■ What you need to do: The answer is every line of the records that holds the word "agent", copied in full.

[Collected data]

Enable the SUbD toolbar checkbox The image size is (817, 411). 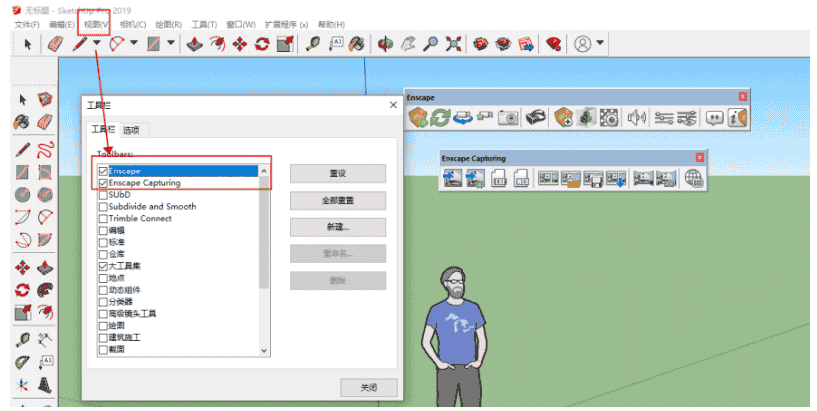(103, 195)
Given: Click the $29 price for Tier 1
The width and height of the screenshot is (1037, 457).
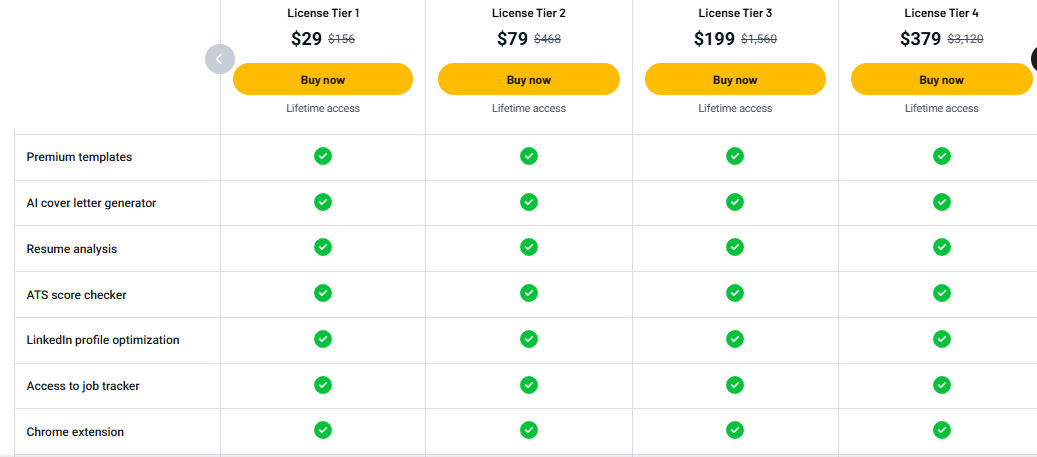Looking at the screenshot, I should coord(307,39).
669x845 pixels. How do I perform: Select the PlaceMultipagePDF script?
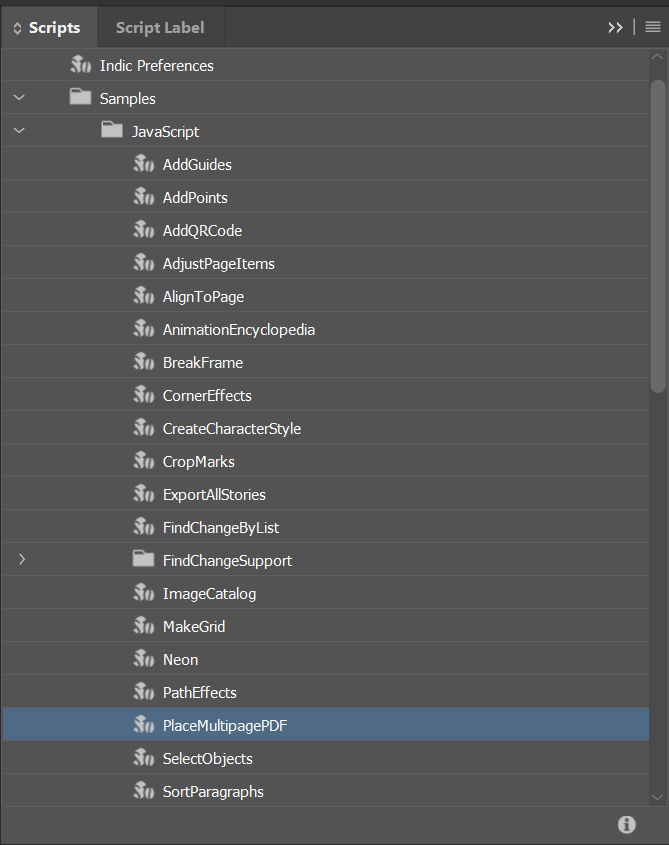pos(224,725)
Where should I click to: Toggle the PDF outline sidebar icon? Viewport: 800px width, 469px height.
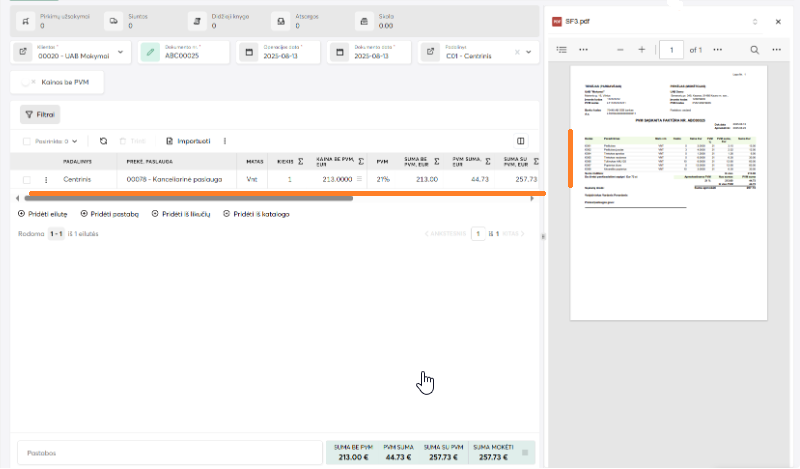562,49
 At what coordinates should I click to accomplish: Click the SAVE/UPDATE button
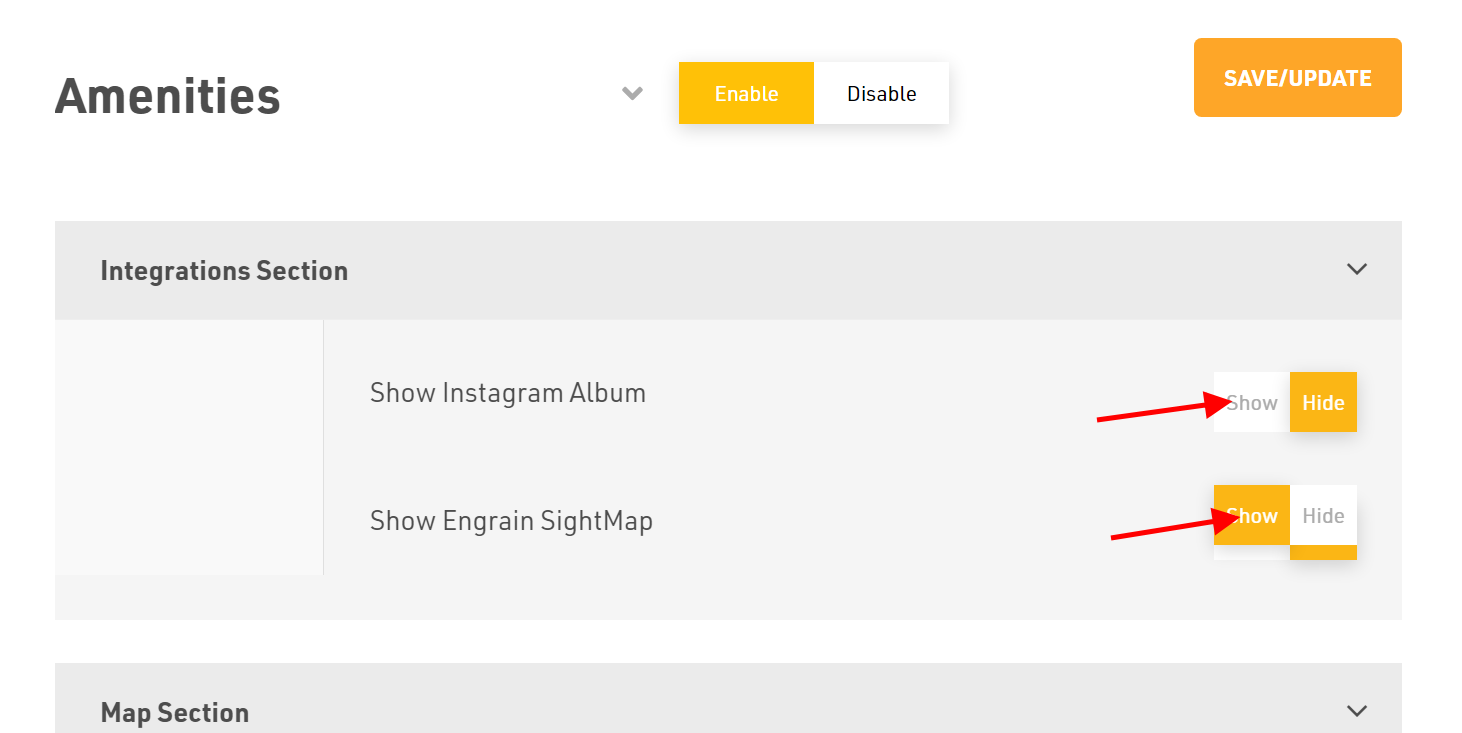(x=1297, y=78)
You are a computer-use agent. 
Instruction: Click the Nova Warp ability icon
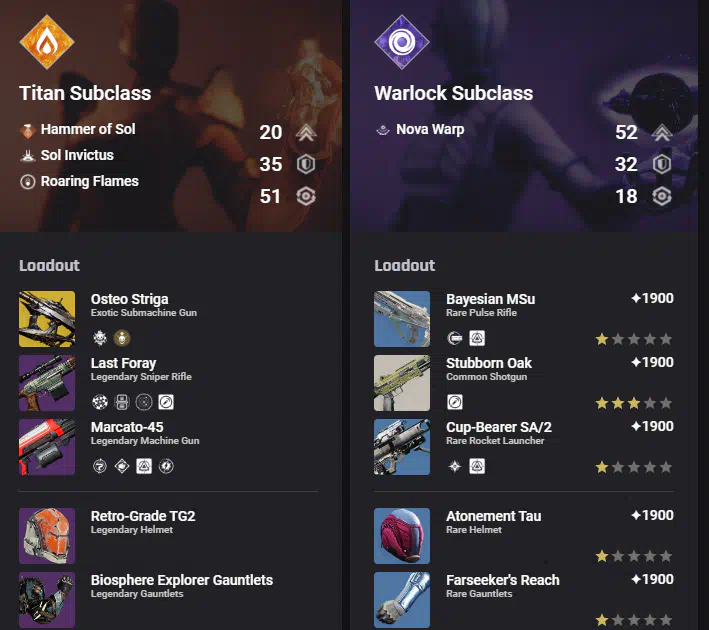383,130
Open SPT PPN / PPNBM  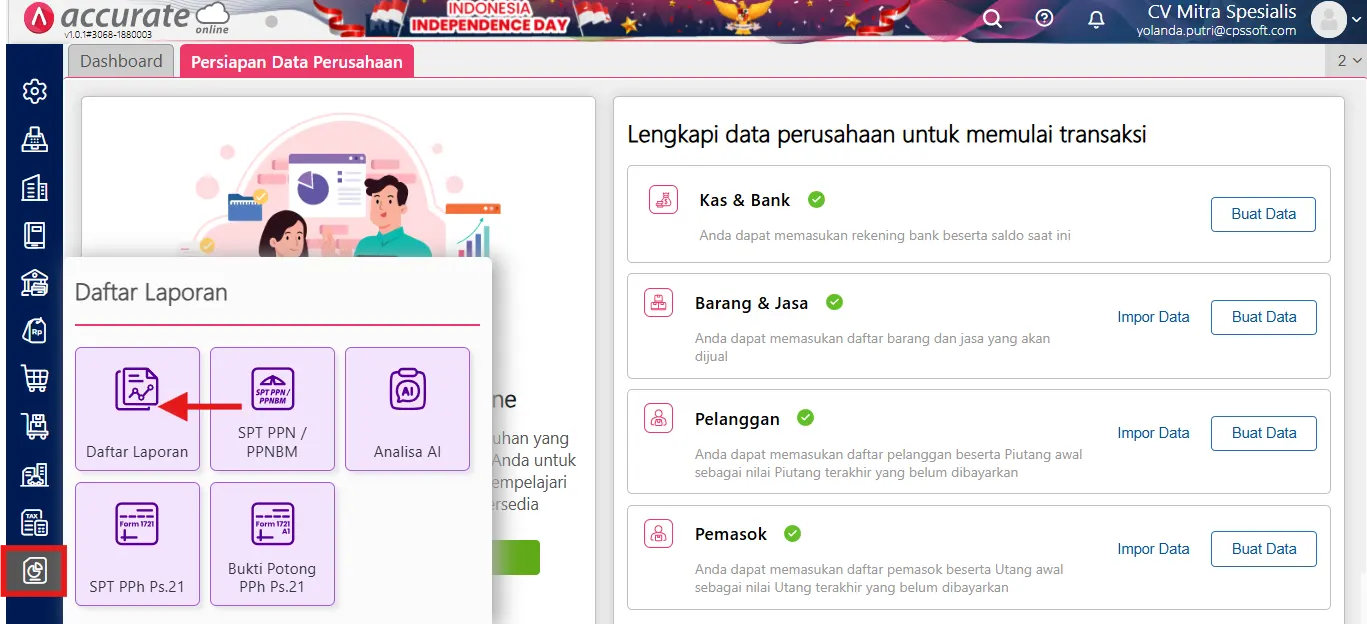(272, 408)
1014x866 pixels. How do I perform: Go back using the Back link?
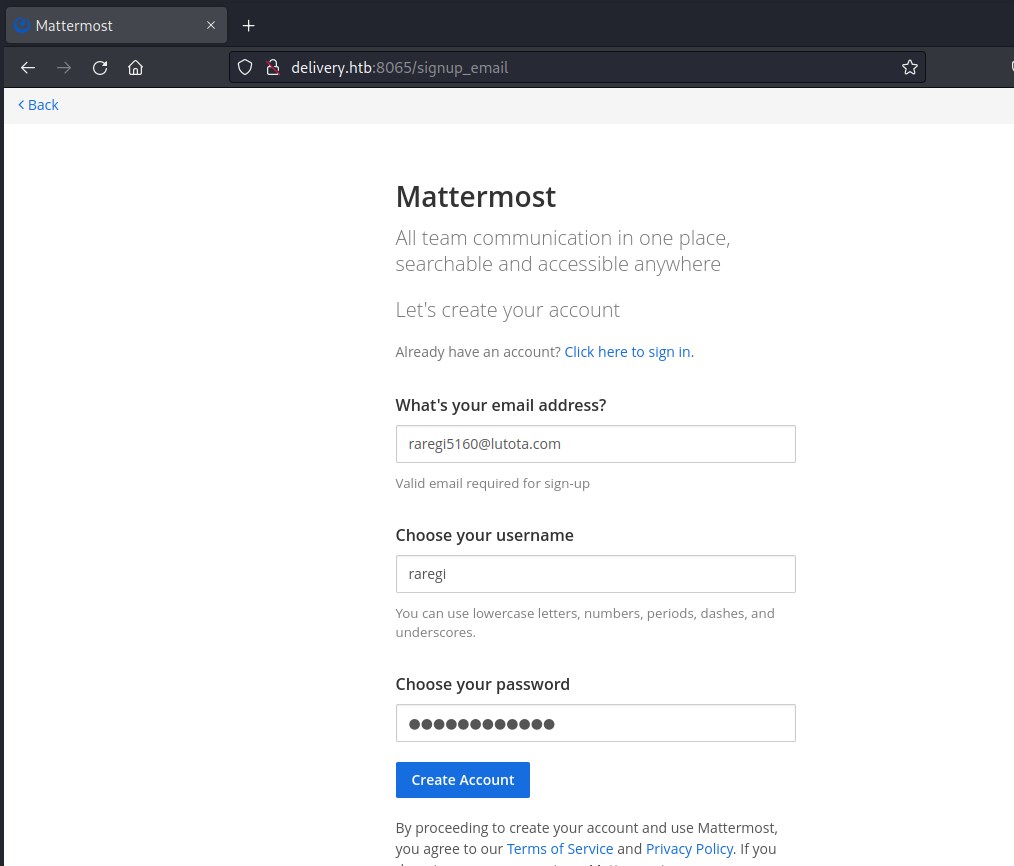click(38, 105)
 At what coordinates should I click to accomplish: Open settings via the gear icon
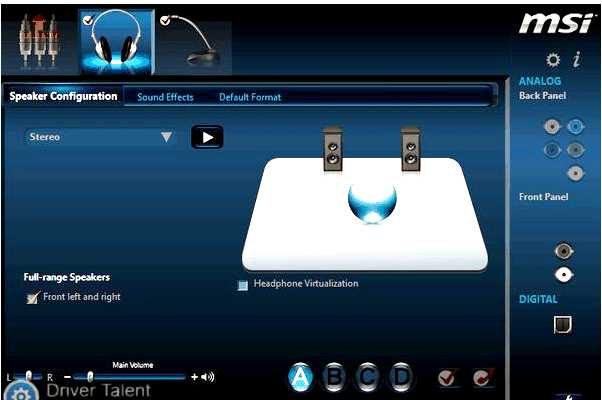pos(552,60)
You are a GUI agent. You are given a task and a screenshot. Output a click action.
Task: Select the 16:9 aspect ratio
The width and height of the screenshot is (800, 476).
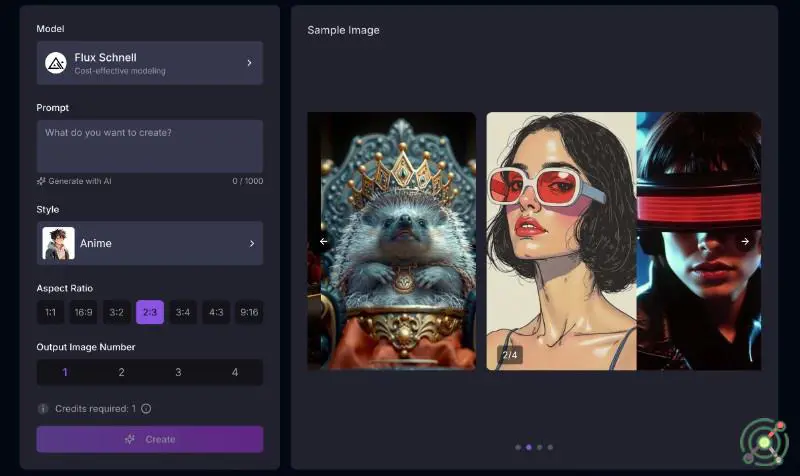83,313
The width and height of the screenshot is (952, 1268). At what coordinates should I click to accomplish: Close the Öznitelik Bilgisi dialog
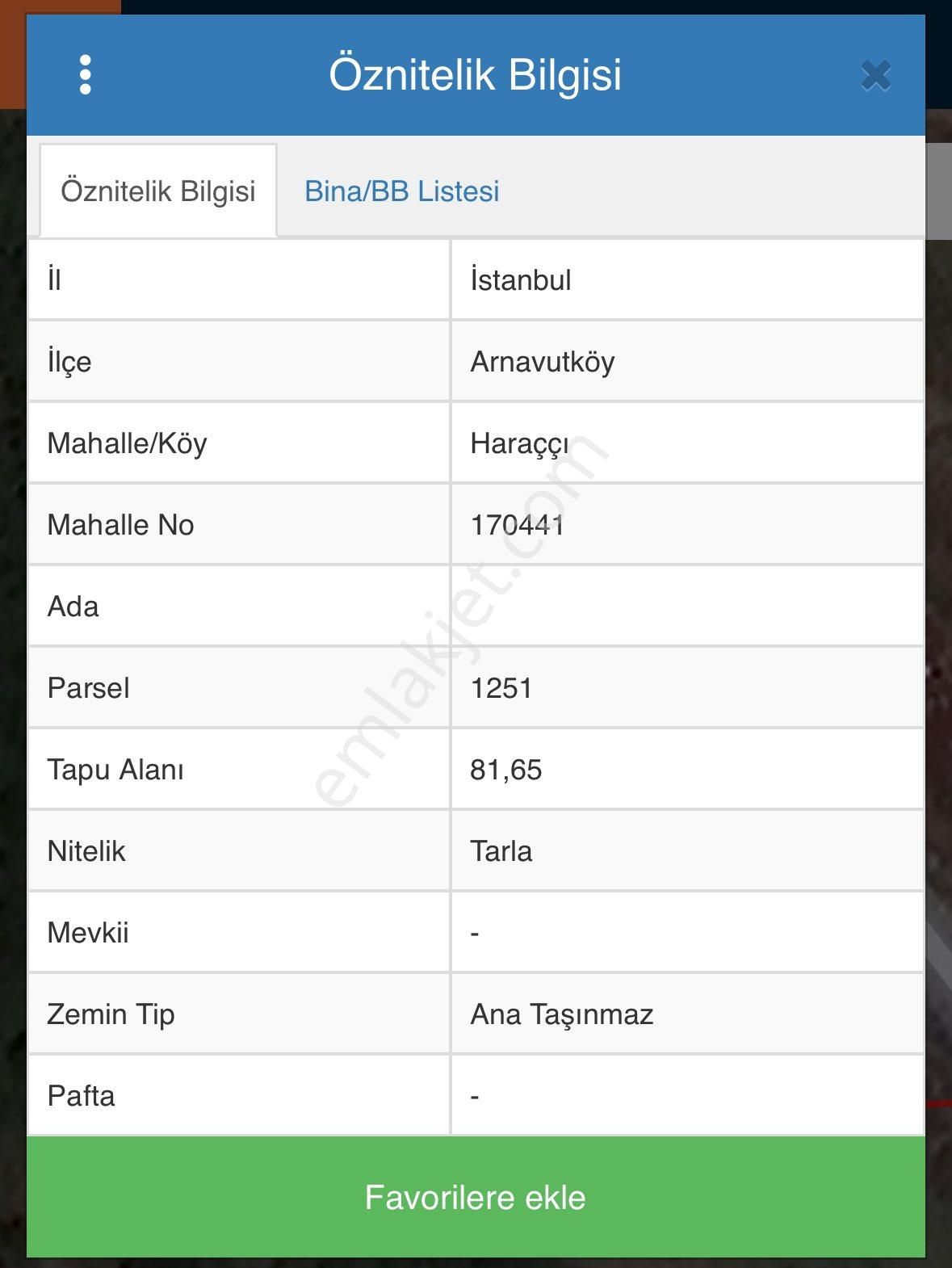(x=876, y=76)
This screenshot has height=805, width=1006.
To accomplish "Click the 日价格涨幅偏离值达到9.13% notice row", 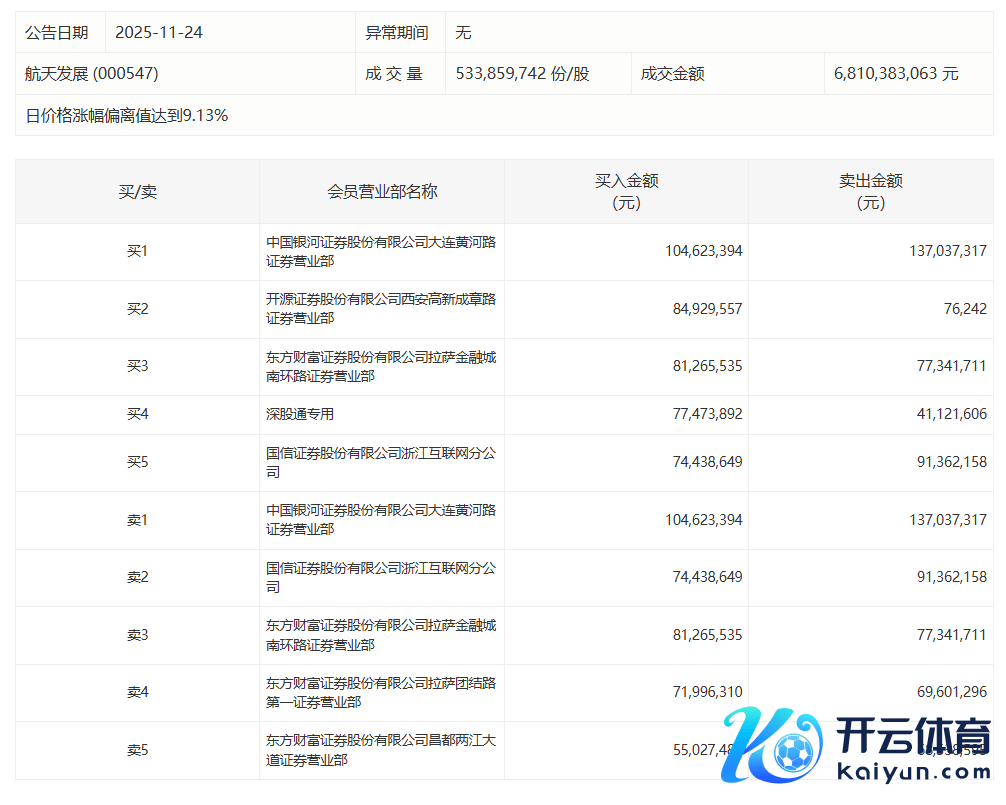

■ Output for this exercise:
You are a computer-use agent. 
You are a GUI agent. You are given a task and a screenshot. Output a click action.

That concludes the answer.